Task prompt
The lines below starting at the line containing "Πρωινό (1197, 484)" and ending at the line containing "Φεβρουάριος (482, 517)" are to be repeated exactly, with both ends kept and nothing else added.

Supplied records
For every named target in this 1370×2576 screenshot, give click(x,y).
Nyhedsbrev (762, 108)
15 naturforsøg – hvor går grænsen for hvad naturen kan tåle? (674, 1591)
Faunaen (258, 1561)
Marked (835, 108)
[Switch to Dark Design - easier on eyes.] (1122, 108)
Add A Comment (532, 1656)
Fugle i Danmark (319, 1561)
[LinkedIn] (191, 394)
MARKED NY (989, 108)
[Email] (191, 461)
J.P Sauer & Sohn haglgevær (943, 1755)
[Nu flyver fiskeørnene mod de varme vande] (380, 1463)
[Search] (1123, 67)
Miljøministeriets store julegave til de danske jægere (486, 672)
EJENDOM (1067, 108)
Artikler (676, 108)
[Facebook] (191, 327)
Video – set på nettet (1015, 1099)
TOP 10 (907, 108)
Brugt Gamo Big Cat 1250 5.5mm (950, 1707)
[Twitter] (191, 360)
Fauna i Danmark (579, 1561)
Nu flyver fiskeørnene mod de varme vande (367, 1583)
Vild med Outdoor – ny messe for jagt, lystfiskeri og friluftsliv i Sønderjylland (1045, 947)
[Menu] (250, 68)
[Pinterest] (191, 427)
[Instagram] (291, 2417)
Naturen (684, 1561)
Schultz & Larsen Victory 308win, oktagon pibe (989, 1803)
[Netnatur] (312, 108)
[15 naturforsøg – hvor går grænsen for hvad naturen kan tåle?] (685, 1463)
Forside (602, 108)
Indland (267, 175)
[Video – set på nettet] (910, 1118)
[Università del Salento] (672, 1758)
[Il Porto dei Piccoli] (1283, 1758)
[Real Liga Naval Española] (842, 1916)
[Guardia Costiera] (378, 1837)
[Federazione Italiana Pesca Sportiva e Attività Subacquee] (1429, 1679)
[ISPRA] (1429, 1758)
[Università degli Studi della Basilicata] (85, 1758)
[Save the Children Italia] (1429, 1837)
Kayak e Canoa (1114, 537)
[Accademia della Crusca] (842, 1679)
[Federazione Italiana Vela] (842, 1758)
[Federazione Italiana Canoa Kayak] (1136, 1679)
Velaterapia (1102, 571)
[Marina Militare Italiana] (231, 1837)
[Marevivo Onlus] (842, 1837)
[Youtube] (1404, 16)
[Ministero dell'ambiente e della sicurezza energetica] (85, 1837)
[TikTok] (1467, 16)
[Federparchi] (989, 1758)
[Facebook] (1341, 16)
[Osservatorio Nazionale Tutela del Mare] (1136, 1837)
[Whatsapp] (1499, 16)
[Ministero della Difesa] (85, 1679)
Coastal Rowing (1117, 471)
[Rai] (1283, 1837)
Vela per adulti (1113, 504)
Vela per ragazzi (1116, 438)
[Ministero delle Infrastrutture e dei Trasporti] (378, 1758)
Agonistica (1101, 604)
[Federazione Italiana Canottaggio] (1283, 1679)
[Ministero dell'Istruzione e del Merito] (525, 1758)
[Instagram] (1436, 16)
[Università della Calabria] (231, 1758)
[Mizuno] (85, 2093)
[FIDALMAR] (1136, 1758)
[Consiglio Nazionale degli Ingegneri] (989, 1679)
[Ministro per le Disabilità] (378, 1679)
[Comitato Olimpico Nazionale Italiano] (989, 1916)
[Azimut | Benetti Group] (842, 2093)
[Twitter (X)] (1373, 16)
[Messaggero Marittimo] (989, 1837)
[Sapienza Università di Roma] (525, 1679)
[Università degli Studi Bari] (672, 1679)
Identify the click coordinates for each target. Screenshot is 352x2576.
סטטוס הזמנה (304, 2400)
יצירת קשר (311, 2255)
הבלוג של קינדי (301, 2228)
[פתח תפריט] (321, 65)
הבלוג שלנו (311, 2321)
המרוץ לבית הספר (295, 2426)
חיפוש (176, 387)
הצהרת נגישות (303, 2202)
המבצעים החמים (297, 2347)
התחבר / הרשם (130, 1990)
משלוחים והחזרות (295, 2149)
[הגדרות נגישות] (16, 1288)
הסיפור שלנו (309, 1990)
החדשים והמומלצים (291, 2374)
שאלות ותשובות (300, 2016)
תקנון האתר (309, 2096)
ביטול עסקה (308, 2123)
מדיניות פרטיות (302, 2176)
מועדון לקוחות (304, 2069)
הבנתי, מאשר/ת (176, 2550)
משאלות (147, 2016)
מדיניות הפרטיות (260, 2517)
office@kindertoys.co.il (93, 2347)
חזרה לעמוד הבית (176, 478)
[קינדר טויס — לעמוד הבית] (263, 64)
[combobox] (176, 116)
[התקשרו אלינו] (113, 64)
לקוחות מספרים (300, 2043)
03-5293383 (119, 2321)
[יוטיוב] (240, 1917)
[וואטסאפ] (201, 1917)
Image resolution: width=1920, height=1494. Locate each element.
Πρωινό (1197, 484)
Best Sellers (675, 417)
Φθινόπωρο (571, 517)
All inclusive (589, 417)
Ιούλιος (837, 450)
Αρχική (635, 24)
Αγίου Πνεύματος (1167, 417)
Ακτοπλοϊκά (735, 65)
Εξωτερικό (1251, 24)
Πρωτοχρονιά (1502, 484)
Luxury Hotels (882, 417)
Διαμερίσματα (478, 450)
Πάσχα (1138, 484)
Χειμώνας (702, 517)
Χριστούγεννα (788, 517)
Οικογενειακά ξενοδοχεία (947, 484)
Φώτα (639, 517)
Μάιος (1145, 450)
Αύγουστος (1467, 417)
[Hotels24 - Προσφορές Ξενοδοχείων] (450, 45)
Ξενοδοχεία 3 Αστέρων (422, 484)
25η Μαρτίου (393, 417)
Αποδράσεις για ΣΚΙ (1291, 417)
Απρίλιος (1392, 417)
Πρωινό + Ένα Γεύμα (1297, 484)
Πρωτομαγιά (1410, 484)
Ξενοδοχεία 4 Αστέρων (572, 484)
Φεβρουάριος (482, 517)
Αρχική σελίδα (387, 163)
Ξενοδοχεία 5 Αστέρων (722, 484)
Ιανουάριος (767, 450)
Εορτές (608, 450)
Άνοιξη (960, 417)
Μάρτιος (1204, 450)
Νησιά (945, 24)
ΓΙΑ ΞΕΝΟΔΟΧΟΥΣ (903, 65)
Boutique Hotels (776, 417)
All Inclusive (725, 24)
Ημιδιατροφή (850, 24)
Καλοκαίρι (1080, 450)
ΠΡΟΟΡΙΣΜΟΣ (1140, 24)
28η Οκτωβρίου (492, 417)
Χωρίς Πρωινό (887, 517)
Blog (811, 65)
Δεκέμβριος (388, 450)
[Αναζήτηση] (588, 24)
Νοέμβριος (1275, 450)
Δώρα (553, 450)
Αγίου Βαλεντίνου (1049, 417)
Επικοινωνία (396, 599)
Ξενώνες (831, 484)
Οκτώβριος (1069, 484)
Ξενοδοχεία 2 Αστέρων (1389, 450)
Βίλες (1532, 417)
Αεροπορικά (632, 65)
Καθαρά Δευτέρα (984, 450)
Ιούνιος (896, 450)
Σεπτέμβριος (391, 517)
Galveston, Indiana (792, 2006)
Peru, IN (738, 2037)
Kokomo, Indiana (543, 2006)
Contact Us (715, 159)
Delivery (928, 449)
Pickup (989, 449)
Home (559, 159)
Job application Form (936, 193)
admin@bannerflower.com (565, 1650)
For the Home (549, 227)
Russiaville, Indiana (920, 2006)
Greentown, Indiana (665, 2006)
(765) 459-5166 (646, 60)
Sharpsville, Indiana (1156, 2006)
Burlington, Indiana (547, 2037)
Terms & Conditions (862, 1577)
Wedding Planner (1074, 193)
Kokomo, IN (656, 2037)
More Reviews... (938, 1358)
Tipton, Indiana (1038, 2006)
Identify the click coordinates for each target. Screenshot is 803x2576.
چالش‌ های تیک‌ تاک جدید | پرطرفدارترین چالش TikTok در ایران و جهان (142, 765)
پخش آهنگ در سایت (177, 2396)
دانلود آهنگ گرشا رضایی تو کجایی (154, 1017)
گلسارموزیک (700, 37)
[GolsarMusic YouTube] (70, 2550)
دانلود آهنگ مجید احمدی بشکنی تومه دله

Task result
Πρωινό (1197, 484)
Best Sellers (675, 417)
Φθινόπωρο (571, 517)
All inclusive (589, 417)
Ιούλιος (837, 450)
Αρχική (635, 24)
Αγίου Πνεύματος (1167, 417)
Ακτοπλοϊκά (735, 65)
Εξωτερικό (1251, 24)
Πρωτοχρονιά (1502, 484)
Luxury Hotels (882, 417)
Διαμερίσματα (478, 450)
Πάσχα (1138, 484)
Χειμώνας (702, 517)
Χριστούγεννα (788, 517)
Οικογενειακά ξενοδοχεία (947, 484)
Φώτα (639, 517)
Μάιος (1145, 450)
Αύγουστος (1467, 417)
[Hotels24 - Προσφορές Ξενοδοχείων] (450, 45)
Ξενοδοχεία 3 Αστέρων (422, 484)
25η Μαρτίου (393, 417)
Αποδράσεις για ΣΚΙ (1291, 417)
Απρίλιος (1392, 417)
Πρωινό + Ένα Γεύμα (1297, 484)
Πρωτομαγιά (1410, 484)
Ξενοδοχεία 4 Αστέρων (572, 484)
Φεβρουάριος (482, 517)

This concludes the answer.